Вологжане участвовали в освобождении Москвы от поляков и получили земельные пожалования «за подмосковные службы 120–121 гг.». Например, вологодские помещики Г. А. Хвалеевский, кн. И. В. Дябринский участвовали в боях с войсками гетмана П. П. Хоткевича в августе 1612 г. и получили прибавки к своим прежним денежным окладам. В конце октября – начале ноября 1612 г. в своих отписках из Москвы на Белоозеро воеводы кн. Д. Т. Трубецкой и кн. Д. М. Пожарский сообщали, что «ныне они стали в одиначестве и укрепились и им вместе с выборным человеком Кузьмой Мининым Московского государства доступать и Российскому государству во всём добра хотеть безо всякие хитрости».

Представители от Вологды поставили свои подписи на приговоре всей земли 30 июня 1611 г. В апреле 1612 г. из Ярославля в Новгород было отправлено посольство, в состав которого входили и вологжане. В мае 1612 г. из Белоозера в Ярославль «для земского совету» были присланы 1 протопоп, 2 посадских человека и 1 государственный крестьянин. 19 ноября 1612 г. белозерский воевода С. Н. Чепчугов и дьяк Б. Ильин получили от кн. Трубецкого и кн. Пожарского грамоту о посылке выборных на избирательный земский собор в Москву. На грамоте ростовского митрополита Кирилла от 25 февраля 1613 г. о соборном избрании Михаила Фёдоровича имеются подписи архимандрита Спасо-Каменного монастыря Питирима, двух игуменов – Корнильева (Симеона), Николо-Озерского (Филарета) монастырей, посадского человека с Вологды (Т. Несеянцова) и с Устюжны (И. Отрепьева) «с товарищи».

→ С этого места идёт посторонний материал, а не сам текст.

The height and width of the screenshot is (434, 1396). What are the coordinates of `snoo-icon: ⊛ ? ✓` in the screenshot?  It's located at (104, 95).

На майской «Утверженной грамоте» по избранию царя Михаила Романова 1613 г. подписались: вологодский воевода Н. М. Пушкин, выборный дворянин М. М. Остолопов[3], епископ Сильвестр («Корельский и Орешский», а печать принадлежит уже следующему вологодскому архиепископу – греку Нектарию, ставшему им 25–26 июня 1613 г.), архимандрит Спасо-Каменного монастыря Питирим, игумены вологодских Спасо-Прилуцкого (Кирилл), Корнильево-Комельского (Симеон), устюженского Николо-Моденского монастыря (Антоний – «в выборных посацких и уездных людей место») монастырей.

В октябре 1612 – мае 1613 г. вологодским монастырям трижды предписывалось послать в войско под Москву ратных людей «с самопалами, чтоб те были молоды и резвы и стреляти были из пищалей горазди, а не воры б и не бражники и не зернщики». И это в условиях разорения самих обителей, например, такого страшного разгрома и сожжения, которому в декабре 1612 г. был подвергнут Спасо-Прилуцкий монастырь поляками пана Голеневского, гетмана Шелковецкого и казачьего атамана Баловня. Борьба за искоренение казаков и воров в Белозерском и Вологодском уездах продолжалась ещё и в 1615–1619 гг. Белозерский и Вологодский уезды оказались в зоне казацкого движения атамана Михаила Баловня. В 1614/15 г. был убит казаками вологодский помещик К. С. Матафтин, находившийся на государевой службе. Сильнейшие потери населения Вологодского уезда из-за казачьего разорения отразили многочисленные частные дозоры 1615 г. и общеуездная дозорная книга 1616/17 г. Защита Вологды и находившихся тогда в ней английских послов была поручена воеводе Г. Л. Валуеву. В 1615 г. устюжане отстояли свой город от захвата войском польского полковника А. Лисовского.